The “No Kings” rallies witnessed huge crowds, with Minnesota taking the centre stage to celebrate resistance to Trump’s aggressive immigration enforcement. US organisers have estimated that the first two rounds of No Kings rallies drew more than 5 million people in June and 7 million in October. This week they told reporters they expected 9 million participants on Saturday, though it was too early to tell whether those expectations were met.
Organisers said more than 3,100 events, 500 more than in October, were registered, in all 50 states. Protests were mostly peaceful, but federal authorities deployed tear gas “due to demonstrators throwing large concrete blocks, bottles and other objects” in downtown Los Angeles, police said on the social platform X. They also said protesters were later arrested for failing to disperse.
Earlier in Topeka, Kansas, a rally outside the Statehouse had people impersonating a frog king and Trump as a baby. Wendy Wyatt drove with “Cats Against Trump” sign from Lawrence, 20 miles to the east, and planned to drive back to her hometown for a later rally there.

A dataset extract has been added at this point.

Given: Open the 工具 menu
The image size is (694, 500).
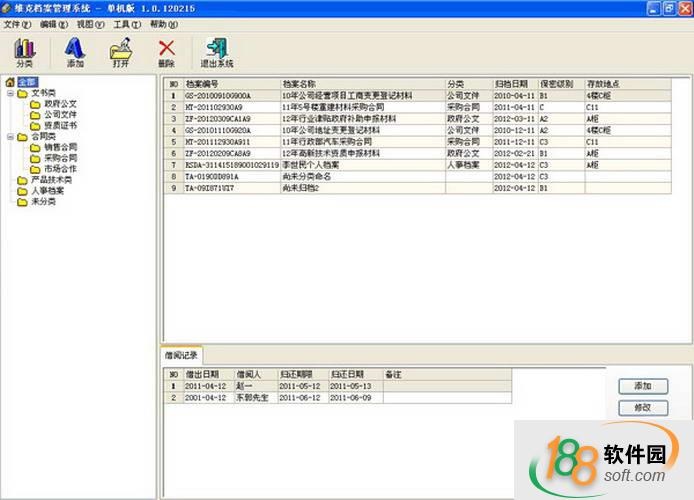Looking at the screenshot, I should tap(127, 24).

The White House spokesperson Abigail Jackson labelled them as the product of “leftist funding networks” with little real public support. The “only people who care about these Trump Derangement Therapy Sessions are the reporters who are paid to cover them,” Jackson said in a statement.

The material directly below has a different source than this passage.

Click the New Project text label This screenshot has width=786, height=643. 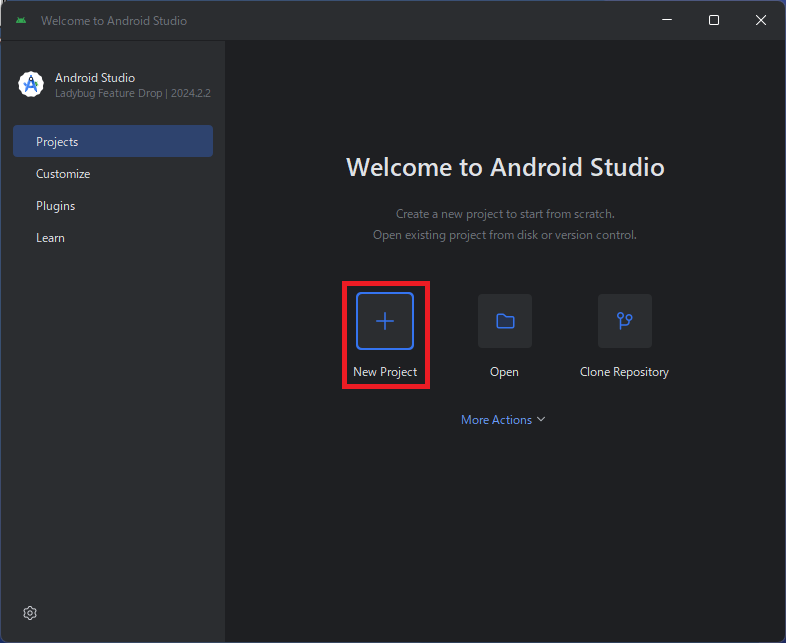point(385,372)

The National Republican Congressional Committee was also sharply critical. “These Hate America Rallies are where the far-left’s most violent, deranged fantasies get a microphone,” NRCC spokesperson Maureen O’Toole said.
Trump’s immigration enforcement push, particularly in Minnesota, was just one item on a long list of protester grievances that also included the war in Iran and the rollback of transgender rights. Speakers at the Minnesota rally decried billionaires’ economic power. In Washington, hundreds marched past the Lincoln Memorial and into the National Mall, holding signs that read “Put down the crown, clown” and “Regime change begins at home.” Demonstrators rang bells, banged drums and chanted “No kings.”